I know I have it a lot better than a lot of people. And I know that things WILL change and get better eventually. That I may be moving at a snail's pace, but I will get back to and through school, into a better job, back to financial stability and all the good things that will come with it - eventually. I'm just so sick of feeling like I've been working so hard to not see any of the forward movement yet - at least nothing that feels like a consequential step. I keep trying to mix things up and set other goals and keep myself busy so that I have something going on that I can focus on and be somewhat proud of. But it feels like I'm just chasing empty highs (even though I know that things like taking care of my health and appearance are not silly things). I just don't know how to keep myself going for much longer. I feel like such a failure.

trustfundkiller
06-07-2018, 05:45 PM
I can't stop thinking about the hot guy from school that I ran into last week.

I must admit he is younger/sexier than the old dude.

But I think I want to do the whole marriage thing (although I really don't understand what it entails) and I am worried I may end up in this dilemma where I'd have to make a hard choice.

Men are always having wives/gf's/main chicks with side options.....So why can't women do the same?

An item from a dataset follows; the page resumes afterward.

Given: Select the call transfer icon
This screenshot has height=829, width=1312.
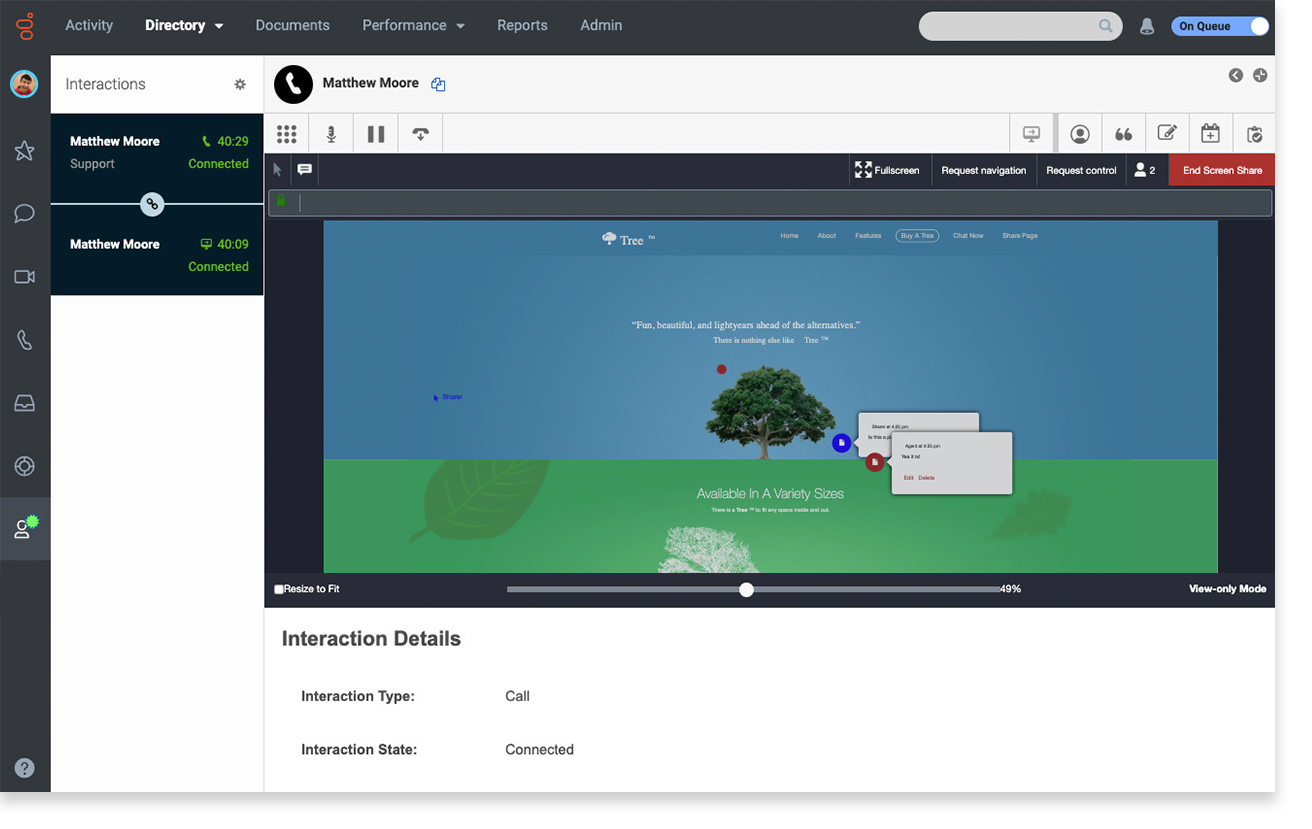Looking at the screenshot, I should click(420, 133).
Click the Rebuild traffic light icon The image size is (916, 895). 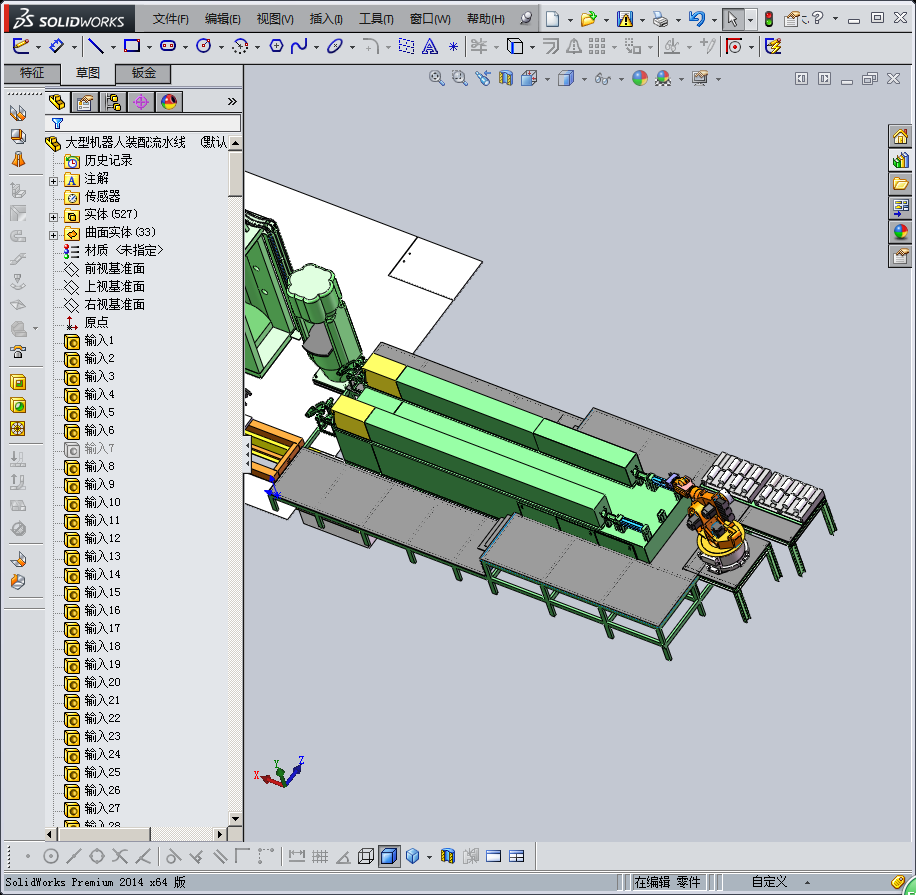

Are humans really monogamous?
My own philosophy? I think having a variety of choices and dating them all is just smart. Until I have a big diamond ring on my finger, I am going to play the field and keep my options open. Too many women waste 10 years of their life on a deadbeat in hopes that he might be *the one* and in the end they have nothing to show for it. Maybe this will backfire and blow up in my face one day, but for now it works well. Men have had their main bitches and side chicks for centuries.